ЧТО СДЕЛАТЬ:
**1.** Чем, согласно тексту о страстях и добродетелях, могла быть вызвана война между Августом и Антонием?
**2.** Продолжите текст о страстях и добродетелях, начав сразу после его последней фразы.

ИСХОДНЫЙ ТЕКСТ:
== == ==
Наши добродетели – это чаще всего искусно переряженные пороки.



1

То, что мы принимаем за добродетель, нередко оказывается сочетанием корыстных желаний и поступков, искусно подобранных судьбой или нашей собственной хитростью; так, например, порою женщины бывают целомудренны, а мужчины – доблестны совсем не потому, что им действительно свойственны целомудрие и доблесть.

2

Ни один льстец не льстит так искусно, как себялюбие.

3

Сколько ни сделано открытий в стране себялюбия, там еще осталось вдоволь неисследованных земель.

Ни один хитрец не сравнится в хитрости с себялюбием.

5

Долговечность наших страстей не более зависит от нас, чем долговечность жизни.

6

Страсть часто превращает умного человека в глупца, но не менее часто наделяет дураков умом.

7

Великие исторические деяния, ослепляющие нас своим блеском и толкуемые политиками как следствие великих замыслов, чаще всего являются плодом игры прихотей и страстей. Так, война между Августом и Антонием, которую объясняют их честолюбивым желанием властвовать над миром, была, возможно, вызвана просто-напросто ревностью.

8

Страсти – это единственные ораторы, доводы которых всегда убедительны; их искусство рождено как бы самой природой и зиждется на непреложных законах. Поэтому человек бесхитростный, но увлеченный страстью, может убедить скорее, чем красноречивый, но равнодушный.

9

Страстям присущи такая несправедливость и такое своекорыстие, что доверять им опасно и следует их остерегаться даже тогда, когда они кажутся вполне разумными.

10

В человеческом сердце происходит непрерывная смена страстей, и угасание одной из них почти всегда означает торжество другой.
== == ==
ИСХОДНЫЕ СТРОКИ:
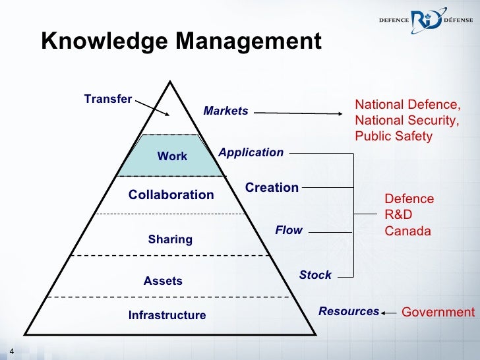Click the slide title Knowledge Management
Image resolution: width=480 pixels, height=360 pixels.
pos(181,42)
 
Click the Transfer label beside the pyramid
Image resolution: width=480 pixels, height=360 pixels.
pos(108,100)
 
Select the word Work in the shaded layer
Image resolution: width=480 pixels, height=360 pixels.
pos(172,156)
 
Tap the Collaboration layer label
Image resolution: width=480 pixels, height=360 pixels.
pos(171,195)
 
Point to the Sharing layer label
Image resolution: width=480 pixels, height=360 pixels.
pos(170,239)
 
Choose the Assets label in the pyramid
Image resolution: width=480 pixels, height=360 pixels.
pos(163,281)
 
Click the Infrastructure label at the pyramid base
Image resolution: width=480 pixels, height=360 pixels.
pos(167,315)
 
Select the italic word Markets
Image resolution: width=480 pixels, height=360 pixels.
pos(225,111)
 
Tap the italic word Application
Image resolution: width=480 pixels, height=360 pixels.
pos(251,153)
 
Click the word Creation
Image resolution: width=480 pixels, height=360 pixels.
pos(272,188)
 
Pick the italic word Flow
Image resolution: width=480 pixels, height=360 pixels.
pos(288,230)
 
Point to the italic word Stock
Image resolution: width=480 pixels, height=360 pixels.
pos(315,275)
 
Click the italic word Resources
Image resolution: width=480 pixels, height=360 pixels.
pos(349,311)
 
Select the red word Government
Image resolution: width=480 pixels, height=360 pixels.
pos(438,312)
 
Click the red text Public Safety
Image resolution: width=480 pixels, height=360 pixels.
pos(393,136)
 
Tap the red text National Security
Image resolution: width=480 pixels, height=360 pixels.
pos(405,121)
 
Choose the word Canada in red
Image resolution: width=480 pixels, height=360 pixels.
pos(407,231)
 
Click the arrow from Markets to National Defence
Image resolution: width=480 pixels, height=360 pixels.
pos(300,113)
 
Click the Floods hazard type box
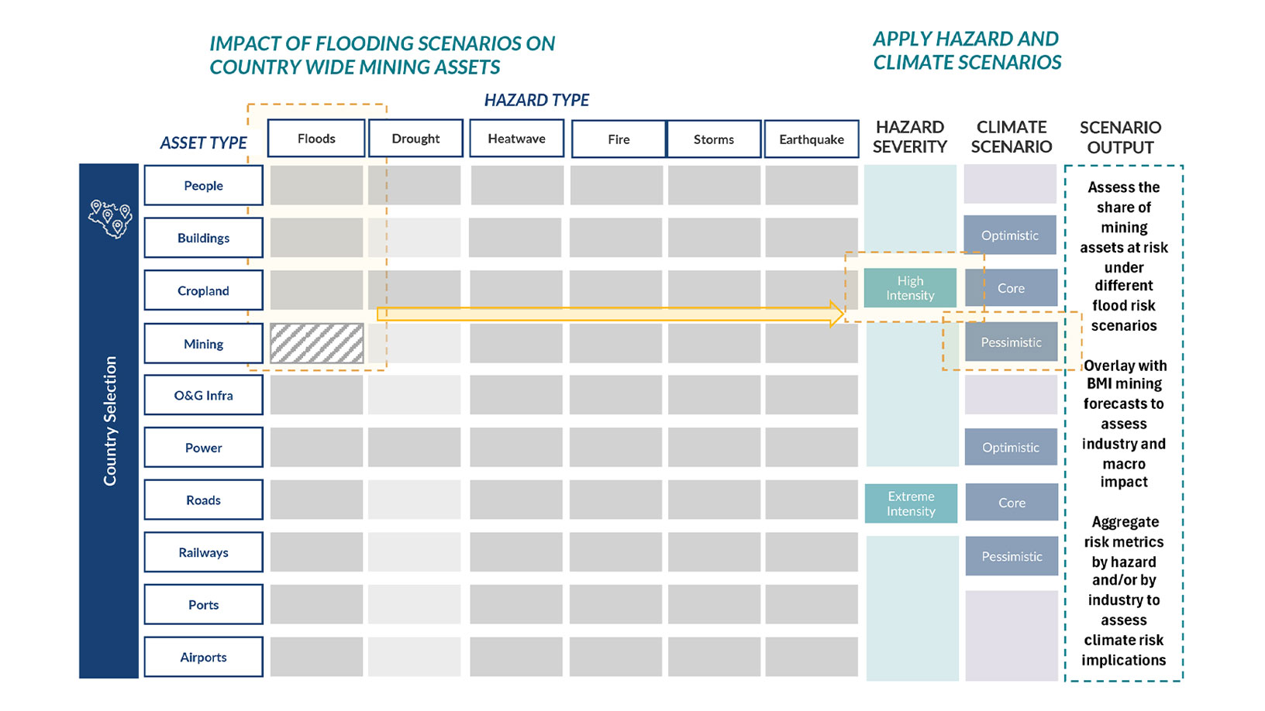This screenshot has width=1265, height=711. (x=316, y=139)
== == ==
ОЖИДАЕМЫЕ ОТВЕТЫ:
**1.** Возможно, просто-напросто ревностью.

**2.**
Наши страсти часто являются порождением других страстей, прямо им противоположных: скупость порой ведет к расточительности, а расточительность – к скупости; люди нередко стойки по слабости характера и отважны из трусости.

12

Как бы мы ни старались скрыть наши страсти под личиной благочестия и добродетели, они всегда проглядывают сквозь этот покров.

13

Наше самолюбие больше страдает, когда порицают наши вкусы, чем когда осуждают наши взгляды.

14

Люди не только забывают благодеяния и обиды, но даже склонны ненавидеть своих благодетелей и прощать обидчиков.

Необходимость отблагодарить за добро и отомстить за зло кажется им рабством, которому они не желают покоряться.

15

Милосердие сильных мира сего чаще всего лишь хитрая политика, цель которой – завоевать любовь народа.

16

Хотя все считают милосердие добродетелью, оно порождено иногда тщеславием, нередко ленью, часто страхом, а почти всегда – и тем, и другим, и третьим.

17

Умеренность счастливых людей проистекает из спокойствия, даруемого неизменной удачей.

18

Умеренность – это боязнь зависти или презрения, которые становятся уделом всякого, кто ослеплен своим счастьем; это суетное хвастовство мощью ума; наконец, умеренность людей, достигших вершин удачи, – это желание казаться выше своей судьбы.

19

У нас у всех достанет сил, чтобы перенести несчастье ближнего.

20

Невозмутимость мудрецов – это всего лишь умение скрывать свои чувства в глубине сердца.

21

Невозмутимость, которую проявляют порой осужденные на казнь, равно как и презрение к смерти, говорит лишь о боязни взглянуть ей прямо в глаза; следовательно, можно сказать, что то и другое для их разума – все равно что повязка для их глаз.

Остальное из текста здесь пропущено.